# TASK DESCRIPTION
Please reproduce every record exactly as written, leaving out the pictures.

# SUPPLIED MATERIAL
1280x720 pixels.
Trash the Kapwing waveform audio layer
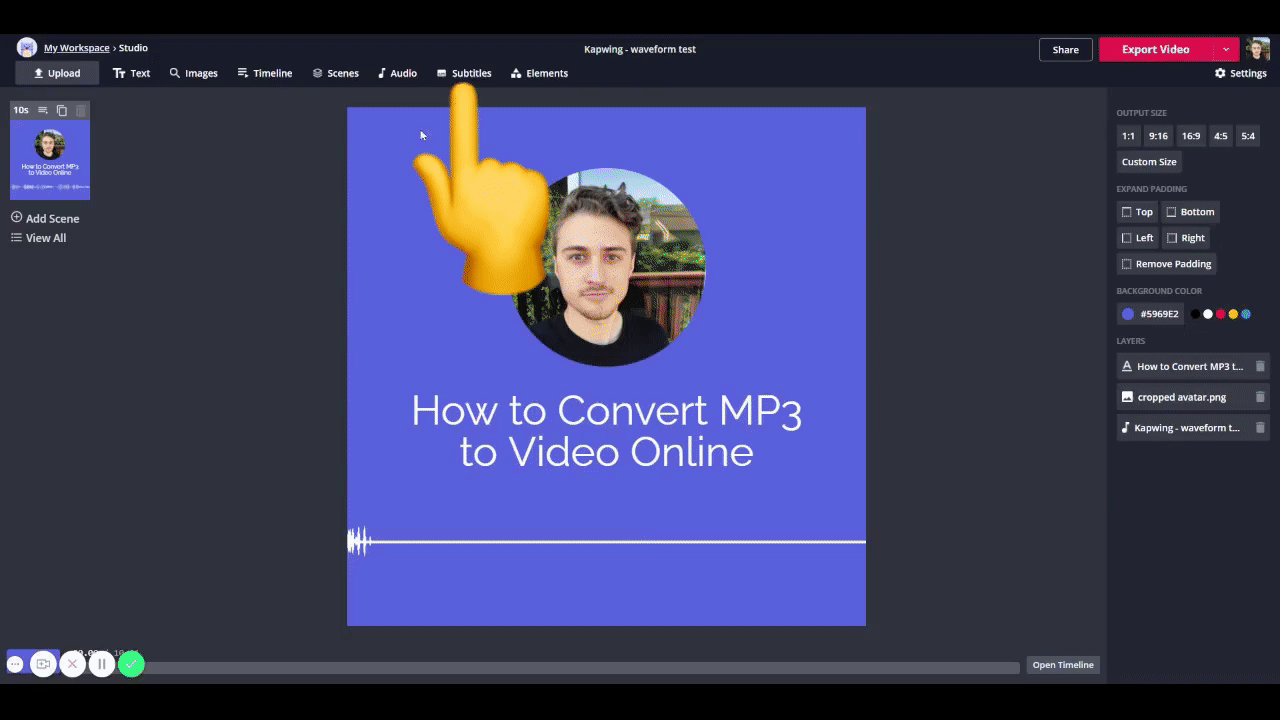coord(1260,428)
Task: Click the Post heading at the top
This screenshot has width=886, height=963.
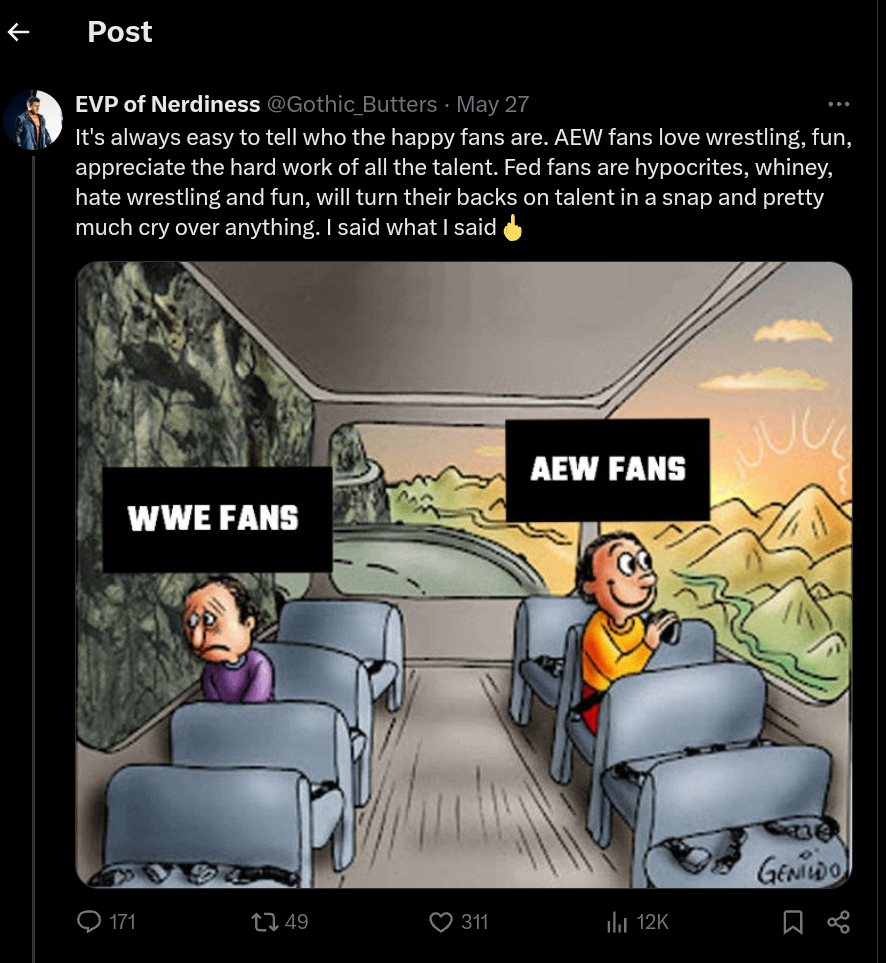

# ANSWER SPACE
1280x720 pixels.
Trash the Kapwing waveform audio layer
coord(1260,428)
Task: Click the Post heading at the top
This screenshot has width=886, height=963.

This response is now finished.